═════ DATA LISTING

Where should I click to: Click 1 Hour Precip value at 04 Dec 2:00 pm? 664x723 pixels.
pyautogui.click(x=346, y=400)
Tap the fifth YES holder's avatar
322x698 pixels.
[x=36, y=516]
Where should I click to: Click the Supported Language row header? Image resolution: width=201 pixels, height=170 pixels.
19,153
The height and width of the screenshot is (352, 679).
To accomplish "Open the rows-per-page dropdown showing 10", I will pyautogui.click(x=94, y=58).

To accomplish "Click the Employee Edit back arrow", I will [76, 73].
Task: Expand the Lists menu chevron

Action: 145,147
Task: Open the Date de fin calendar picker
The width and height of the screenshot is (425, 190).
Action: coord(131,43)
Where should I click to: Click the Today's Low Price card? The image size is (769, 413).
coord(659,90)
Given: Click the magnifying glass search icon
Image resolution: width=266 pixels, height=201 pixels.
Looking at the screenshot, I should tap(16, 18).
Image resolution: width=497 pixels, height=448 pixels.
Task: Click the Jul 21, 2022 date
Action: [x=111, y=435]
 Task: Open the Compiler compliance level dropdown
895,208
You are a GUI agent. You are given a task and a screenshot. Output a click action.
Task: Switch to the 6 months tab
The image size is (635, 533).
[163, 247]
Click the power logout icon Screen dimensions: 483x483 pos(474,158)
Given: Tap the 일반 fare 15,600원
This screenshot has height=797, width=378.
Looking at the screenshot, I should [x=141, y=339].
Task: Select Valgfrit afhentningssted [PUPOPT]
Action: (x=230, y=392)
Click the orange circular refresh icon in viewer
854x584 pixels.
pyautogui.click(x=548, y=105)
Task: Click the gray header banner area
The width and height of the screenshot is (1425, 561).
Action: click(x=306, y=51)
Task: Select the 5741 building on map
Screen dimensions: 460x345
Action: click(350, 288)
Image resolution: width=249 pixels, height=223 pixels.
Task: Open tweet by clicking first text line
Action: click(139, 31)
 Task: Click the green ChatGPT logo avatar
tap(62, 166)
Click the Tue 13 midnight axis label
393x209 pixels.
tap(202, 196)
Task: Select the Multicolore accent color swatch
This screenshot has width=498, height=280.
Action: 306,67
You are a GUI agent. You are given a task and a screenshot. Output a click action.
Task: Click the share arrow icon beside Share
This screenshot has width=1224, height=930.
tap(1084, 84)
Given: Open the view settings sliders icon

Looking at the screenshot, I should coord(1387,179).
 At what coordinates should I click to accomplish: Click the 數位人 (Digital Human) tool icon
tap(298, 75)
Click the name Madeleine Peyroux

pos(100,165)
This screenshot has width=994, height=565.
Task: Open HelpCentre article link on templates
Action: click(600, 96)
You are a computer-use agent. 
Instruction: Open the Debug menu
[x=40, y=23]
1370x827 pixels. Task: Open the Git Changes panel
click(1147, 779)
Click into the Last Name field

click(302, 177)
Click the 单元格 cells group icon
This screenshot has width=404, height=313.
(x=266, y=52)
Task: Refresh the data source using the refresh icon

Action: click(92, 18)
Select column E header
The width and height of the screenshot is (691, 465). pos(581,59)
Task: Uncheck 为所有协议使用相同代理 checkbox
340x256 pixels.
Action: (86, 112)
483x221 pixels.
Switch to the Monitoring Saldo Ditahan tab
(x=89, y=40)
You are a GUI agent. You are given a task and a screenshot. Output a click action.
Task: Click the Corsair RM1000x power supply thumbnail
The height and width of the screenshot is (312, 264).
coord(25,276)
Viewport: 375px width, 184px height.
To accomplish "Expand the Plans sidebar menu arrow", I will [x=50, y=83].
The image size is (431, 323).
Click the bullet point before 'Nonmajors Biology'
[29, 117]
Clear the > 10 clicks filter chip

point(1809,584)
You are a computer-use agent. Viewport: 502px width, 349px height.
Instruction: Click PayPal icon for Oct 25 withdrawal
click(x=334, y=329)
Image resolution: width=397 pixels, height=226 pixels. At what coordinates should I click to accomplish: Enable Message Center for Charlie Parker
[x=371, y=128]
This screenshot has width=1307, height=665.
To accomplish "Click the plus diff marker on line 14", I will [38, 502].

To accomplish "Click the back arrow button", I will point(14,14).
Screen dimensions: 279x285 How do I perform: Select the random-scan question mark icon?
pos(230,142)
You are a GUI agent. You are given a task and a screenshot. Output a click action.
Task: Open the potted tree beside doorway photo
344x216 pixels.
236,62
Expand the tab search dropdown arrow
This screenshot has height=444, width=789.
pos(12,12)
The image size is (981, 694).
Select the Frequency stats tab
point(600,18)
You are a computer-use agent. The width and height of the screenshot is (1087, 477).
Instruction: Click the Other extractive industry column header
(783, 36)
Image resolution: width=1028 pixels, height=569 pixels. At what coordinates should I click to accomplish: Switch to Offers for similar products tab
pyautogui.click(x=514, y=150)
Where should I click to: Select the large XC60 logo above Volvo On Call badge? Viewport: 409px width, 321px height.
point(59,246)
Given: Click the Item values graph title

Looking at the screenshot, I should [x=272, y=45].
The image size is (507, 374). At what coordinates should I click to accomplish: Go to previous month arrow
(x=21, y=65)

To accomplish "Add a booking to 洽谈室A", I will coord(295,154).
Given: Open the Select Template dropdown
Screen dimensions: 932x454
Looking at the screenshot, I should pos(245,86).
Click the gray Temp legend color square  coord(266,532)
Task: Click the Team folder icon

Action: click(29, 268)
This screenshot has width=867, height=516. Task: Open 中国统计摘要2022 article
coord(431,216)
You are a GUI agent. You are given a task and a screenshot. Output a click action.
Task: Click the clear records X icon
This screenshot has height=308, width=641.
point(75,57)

══════════

_WORK INSTRUCTIONS_: Taking the line with "Task: Click the clear records X icon" as the first, copy every line through the end of the entries above exactly, with no others.

_EXERCISE RESULT_:
Task: Click the clear records X icon
This screenshot has height=308, width=641.
point(75,57)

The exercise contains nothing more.